Les industries féminines de Saint-Narcisse

Chronique historique - édition de juillet 2018

Au recensement canadien de 1871, l’instituteur A.N. Dostaler dénombre à Saint-Narcisse une vingtaine de petits établissements industriels où l’on transforme diverses matières en articles d’usage ou de consommation : moulin à scie, manufacture de moulin à battre, forgeron, faiseur de raquettes, etc. Parmi ceux-ci, cinq appartiennent à des femmes qui se déclarent couturière ou cordonnière : Marie Trudel, Lucile Prénovost, Élise Massicotte, Philomène Desjarlais et Euphrosine Arseneau.

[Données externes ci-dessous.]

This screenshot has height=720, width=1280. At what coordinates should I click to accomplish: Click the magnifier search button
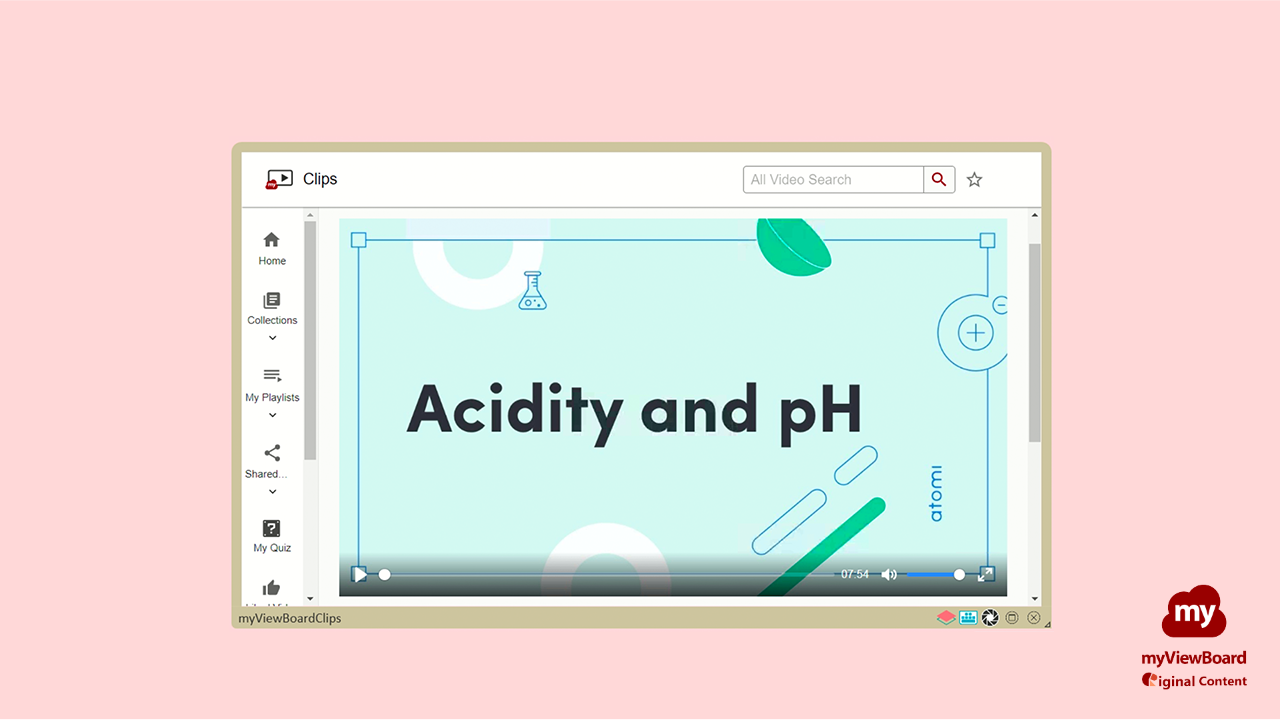click(x=939, y=180)
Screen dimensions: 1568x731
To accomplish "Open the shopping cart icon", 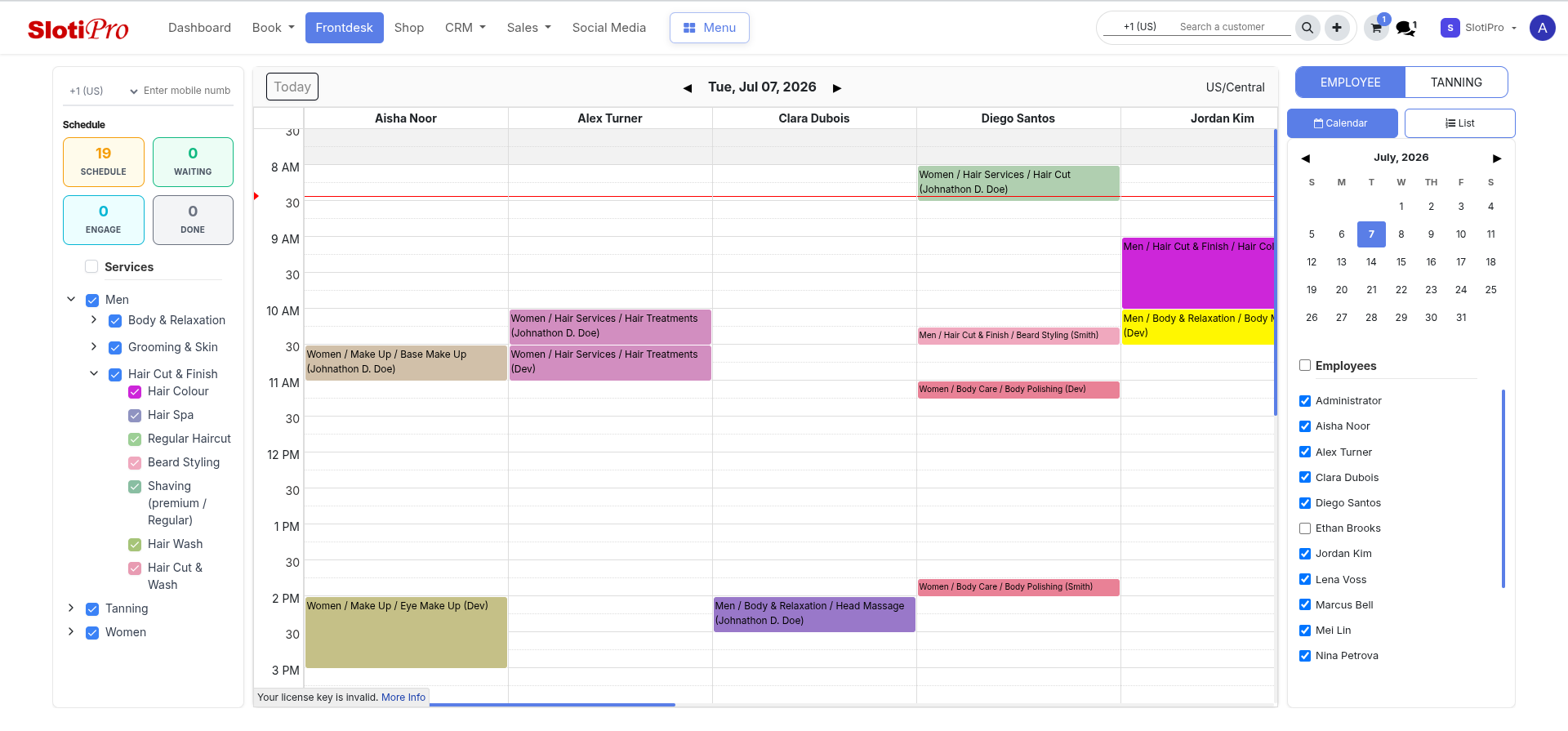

Les trois couturières, Marie Trudel, Philomène Desjarlais et Euphrosine Arseneau, déclarent transformer notamment des étoffes, du drap, du tweed, du casimir, de la soie pour fabriquer toutes sortes de vêtements : surtouts, capots, vestes, pantalons, chapeaux, etc. Quant aux cordonnières, Lucile Prénovost et Élise Massicotte, elles transforment le cuir, le brai (enduit) et le ligneul (fil) en bottes, bottines et souliers. Aucune de ces petites industries n’emploient plus de deux travailleurs et leur production est par conséquent plutôt limitée.

Âgées respectivement de 22 et 21 ans, Élise Massicotte et Lucile Prénovost sont mariées depuis peu à des cultivateurs et déclarent n’avoir consacrées dans l’année que quelques mois à leurs activités de cordonnières. Les trois couturières sont quant à elles plus âgées. Célibataires, Marie Trudel, 39 ans, et Philomène Desjarlais, 28 ans, habitent toutes deux dans la famille de ce qui semble être leur soeur ou leur cousine, mariées à des cultivateurs. La troisième, Euphrosine Arseneau, est une veuve de 52 ans à la tête d’un ménage composé entre autres de ses deux fils de 23 et 15 ans qui se déclarent cultivateurs.

Jeunes mariées, célibataires et veuve, les cinq femmes sont à des stades différents de leur vie, mais semblent être animées par la même motivation : contribuer financièrement au budget du ménage grâce à leurs talents manuels. Elles ne sont pas les seules femmes qui fabriquent alors des vêtements, mais pour mieux subvenir aux besoins de leurs familles, elles ont choisi de devenir de véritables artisanes et de vendre leurs productions.